The front & back view of this speaker is shown in below.
OK. That is a standard mini loudspeaker, not a piezo.
This speaker will generate certain frequency sound (not the beep sound) when I feeding in certain frequency to Arduino Board from Simulink block (Matlab).
What do you mean, a "certain frequency sound (not the beep sound)"? If you feed it a signal at a fixed frequency, that
will sound like a beep.
Since the speaker is not generating beep sound, then am I correct if I using digital output pin connect to LM386 first and then LM386 connect to speaker so that the speaker able to generate the amplified sound based on signal of digital output pin?
That type of speaker has a low impedance (8Ω) and must be driven from a low-impedance source, otherwise it will be barely audible. The LM386 does provide the low-impedance source for it, and it is an acceptable way to drive it, but (a) there are other ways of driving it that will produce more volume, if you need it, and (b) the LM386 is designed to reproduce an audio signal that includes subtleties, such as voice, music, etc, not just a simple rectangular wave signal at one frequency. It
can reproduce that type of signal though.

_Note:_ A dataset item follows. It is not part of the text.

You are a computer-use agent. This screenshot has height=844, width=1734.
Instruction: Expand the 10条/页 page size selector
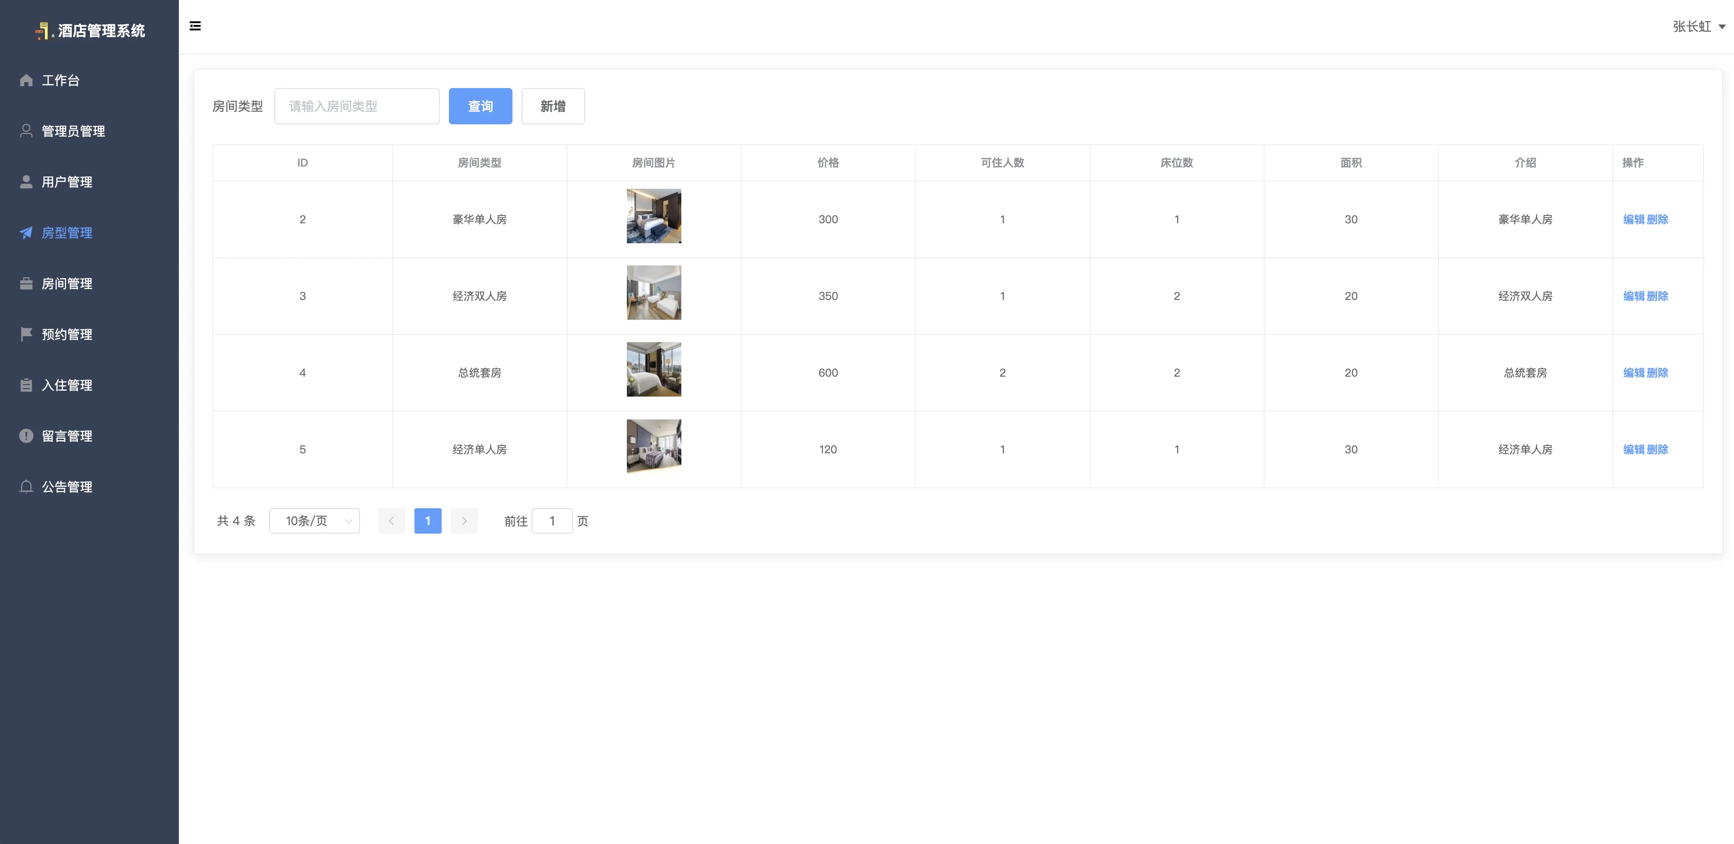click(314, 521)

I assume, from the oscilloscope waveforms, that your power supply is 5V. If so, your design in post #1 is probably OK and doesn't need any changes. It doesn't matter that the LM386 is operating at a gain of 200, although that's not necessary, and you can remove C2 to simplify the circuit.
With such a large input signal, its output will just swing hard to its maximum and minimum voltage, as long as the input bias is right. Check that the signal at the output of the LM386 swings over a DC voltage range of at least 3V. For example, the low output voltage is below +1V and the high output voltage is above +4V. If so, your circuit is OK.